* [待办任务]:
1. 根据正则表达式教程，Python 中由哪个模块实现正则表达式？
2. 从正则表达式教程的最后一行之后接着往下写。

正则表达式(补充)

定义：

正则表达式是对字符串操作的一种逻辑公式，用事先定义好的一些特定字符、以及特定字符的组合，组成一个‘规则字符串’，‘规则字符串’用来表达对字符串的一种过滤逻辑

正则表达式非python独有，在python中，re模块实现正则表达式

使用在线正则表达式测试样例：

import re

#常规匹配
content = 'hello 123 4567 world_this is a re demo'
result = re.match('^hello\s\d\d\d\s\d{4}\s\w{10}.*demo',content)
print(result)
输出结果：
<_sre.SRE_Match object; span=(0, 38), match='hello 123 4567 world_this is a re demo'>

#泛匹配
content = 'hello 123 4567 world_this is a re demo'
result = re.match('^hello.*demo$',content)
print(result)

#匹配目标
content = 'hello 1234567 world_this is a re demo'
result = re.match('^hello\s(\d+)\sworld.*demo$',content)
print(result)
print(result.group(1))

* [所给材料]:
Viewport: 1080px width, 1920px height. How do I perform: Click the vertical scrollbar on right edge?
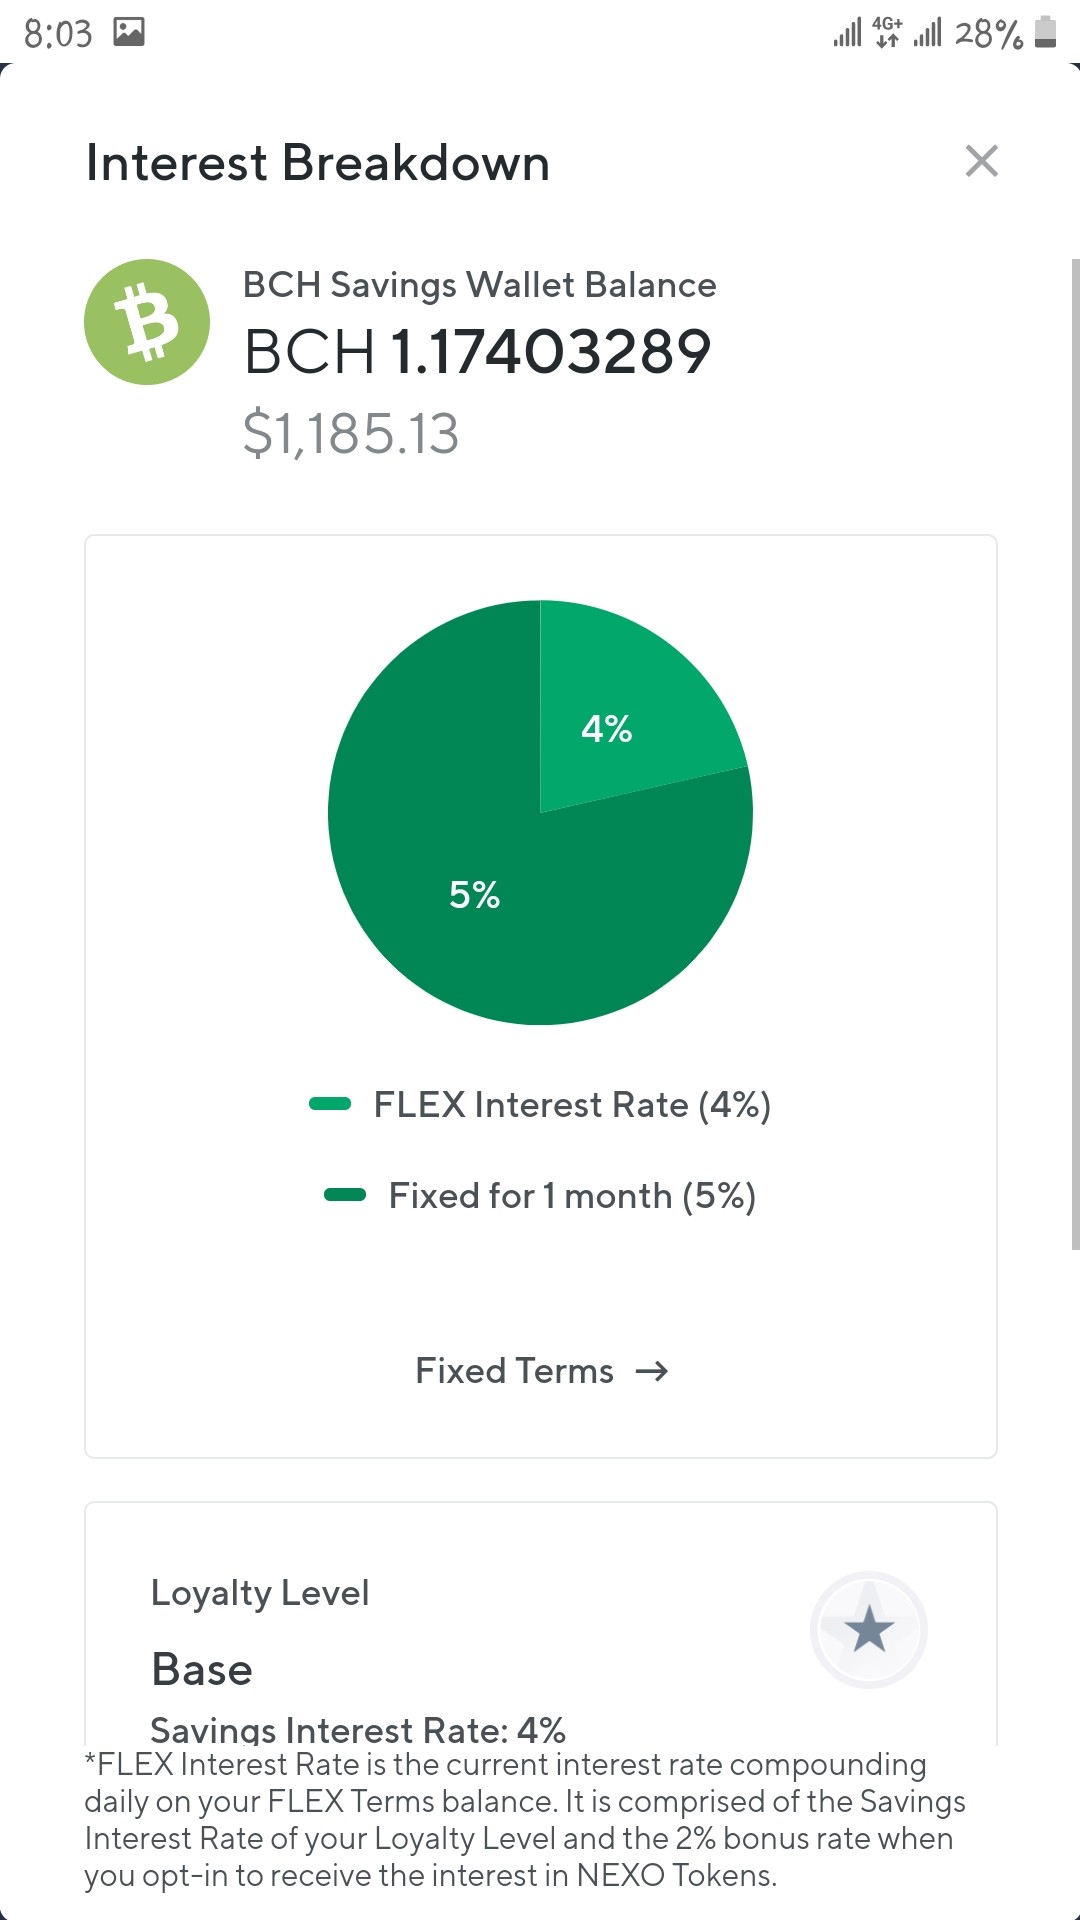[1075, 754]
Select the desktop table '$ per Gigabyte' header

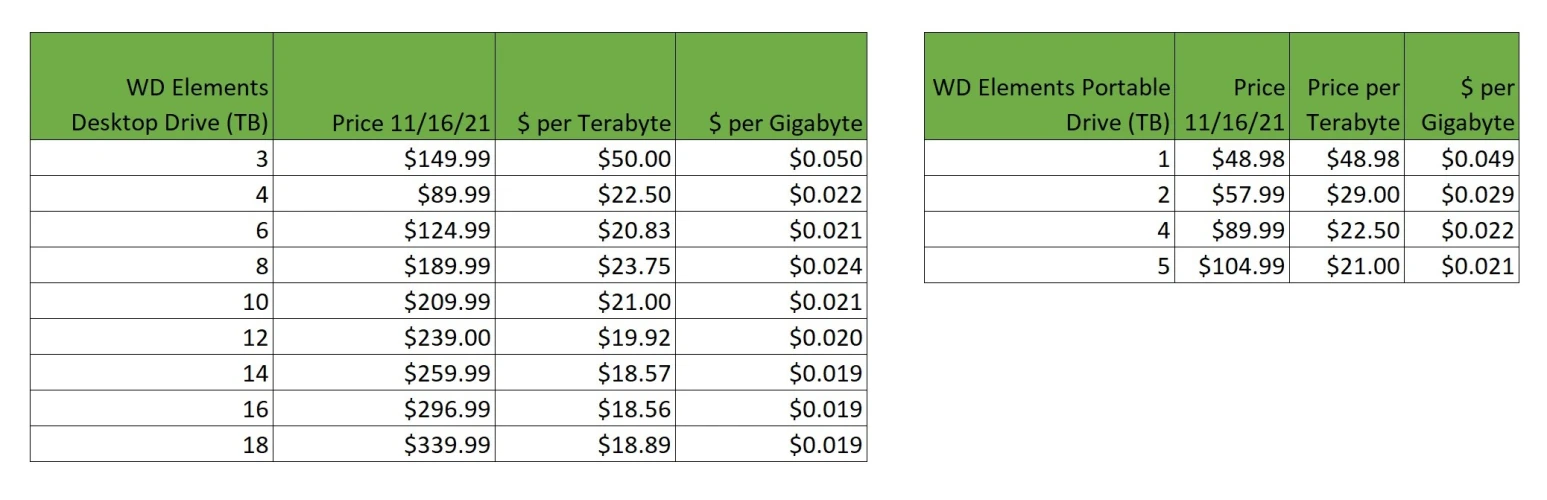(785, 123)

* [各题答案]:
1. re 模块。

2.
输出结果为：1234567

#贪婪匹配
content = 'hello 1234567 world_this is a re demo'
result = re.match('^hello.*(\d+).*demo$',content)
print(result)
print(result.group(1))
输出结果为：

<_sre.SRE_Match object; span=(0, 37), match='hello 1234567 world_this is a re demo'>
7
可以看出group(1)只匹配到7
.*会尽可能多的进行匹配，这就是贪婪匹配

content = 'hello 1234567 world_this is a re demo'
result = re.match('^hello.*?(\d+).*demo$',content)
print(result)
print(result.group(1))
输出结果为：
<_sre.SRE_Match object; span=(0, 37), match='hello 1234567 world_this is a re demo'>
1234567
在.*后面加上一？，就变为非贪婪匹配

匹配模式：re.S

转义：

想要匹配特殊字符，如^和$，在特殊字符前面加\

小结：

尽量使用泛匹配，使用括号得到匹配目标，尽量使用非贪婪匹配，有换行符就用re.S匹配模式

以上就是正则表达式中最常用的一些方式

上面用match方法进行了演示，但是match方法有些时候不方便，因为它会从第一个字符开始匹配，如果第一个匹配不到，就会返回None下面介绍一些常用的匹配方法

re.search：

扫描整个字符串并返回第一个成功的匹配

import re

content = 'extra strings hello 1234567 wold_this is a demo'
result1 = re.match('hello.*?(\d+).*?demo$',content)
result2 = re.search('hello.*?(\d+).*?demo$',content)

print(result1)
print(result2)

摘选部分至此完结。